Cet album tente de relancer la série avec l'apparition des parents des héros.
On se souvient que Ma Dalton fut une bonne pioche, ici ça ressemble plus à une tentative désespérée. Le scénario est vraiment quelconque et les touches d'humour de plus en plus téléphonées.
Pourtant avec le recul (et surtout la sortie du t.33) il faut avouer que la lecture de cet Astérix ne constitue pas une torture. Grâce à des dessins toujours aussi sympathiques on lit le tout avec quelques sourires.
Mais combien de temps resitera t'il encore?
Non pas au romains, mais aux scénarios de plus en plus fades et stupides que nous concocte Monsieur Uderzo.
Depuis quelques tomes Astérix est mis à toutes les sauces...
Le dessin est fidèle à lui-même (encore heureux) mais où est l'intérêt de perdre 4 planches complètes afin de montrer Astérix chevaucher un dauphin?
Bref, achetez-le si vous ne voulez pas avoir de trous dans votre collection, mais si les derniers tomes ne vous ont pas non plus inspiré, il est peut-être temps de savoir arrêter une série culte qui ne mérite pas son traitement actuel...

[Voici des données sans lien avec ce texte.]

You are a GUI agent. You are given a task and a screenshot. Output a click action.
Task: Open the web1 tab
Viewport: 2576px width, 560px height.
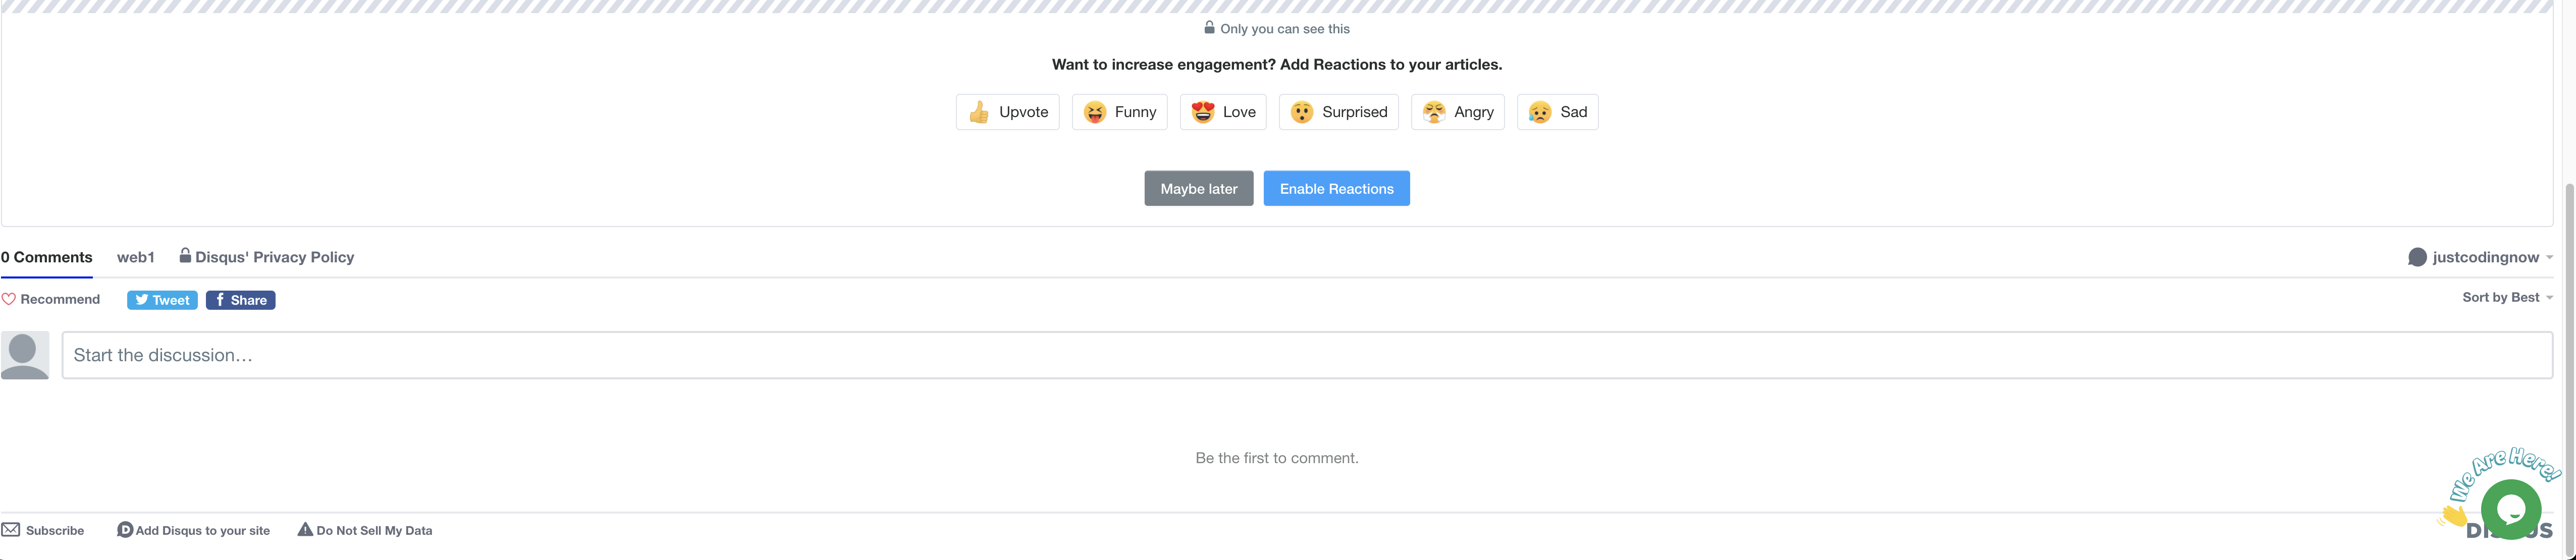click(x=135, y=257)
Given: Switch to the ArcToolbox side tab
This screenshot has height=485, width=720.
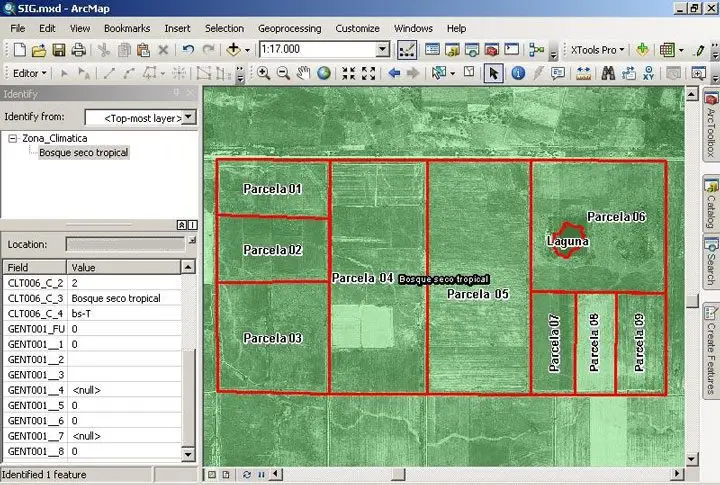Looking at the screenshot, I should [711, 126].
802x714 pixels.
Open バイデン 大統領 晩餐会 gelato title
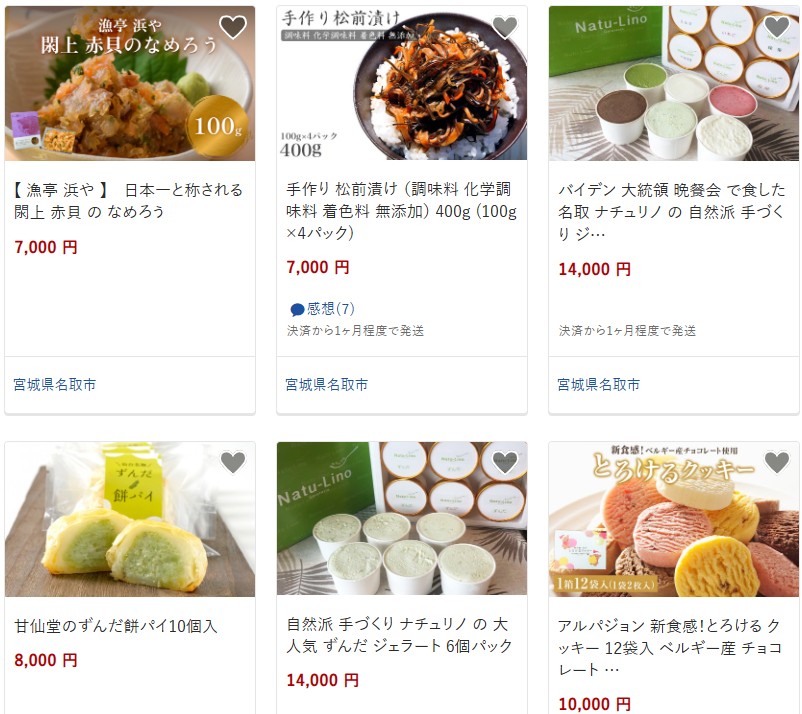(672, 212)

C'est le coeur fendu que je mets une aussi mauvaise note à ce monument de la bande dessinée, mais malheureusement, Uderzo ne l'a pas volé son 1/10... Cela reflète exactement et logiquement le syndrôme Goscinny. Depuis le "départ" de René, le rôle et l'importance d'un bon scénariste ne doit plus faire l'ombre d'un doute en haut lieu... Aaah, Uderzo sans Goscinny, c'est Obelix sans Astérix (ou sans un bon sanglier, c'est au choix...), c'est Tintin sans son milou, c'est un Haddock sans sa Castafiore (ou sans une bonne bouteille de vin rouge, là aussi c'est au choix...). Donc, c'est impensable, alors pardonnons Albert qui n'avait certainement que de bonnes intentions...
C'est l'intention qui compte, non?
Cet album est à pleurer mais hélas pas de rire. Pour le scénario on se demande encore où il est, c'est pas possible c'est pas les bonnes planches qui sont dans l'album c'est pas ça le scénario tout de même. Il est fatigant à tel point que j'ai failli m'endormir en le lisant et j'ai du sourire une fois ou deux et encore je devais penser à un autre album. Le dessin par contre est très bien mais ce n'est hélas pas suffisant pour rattrapper le reste. J'aurais bien voulu mettre 1/10 mais c'est pas possible ça ne les mérite vraiment pas.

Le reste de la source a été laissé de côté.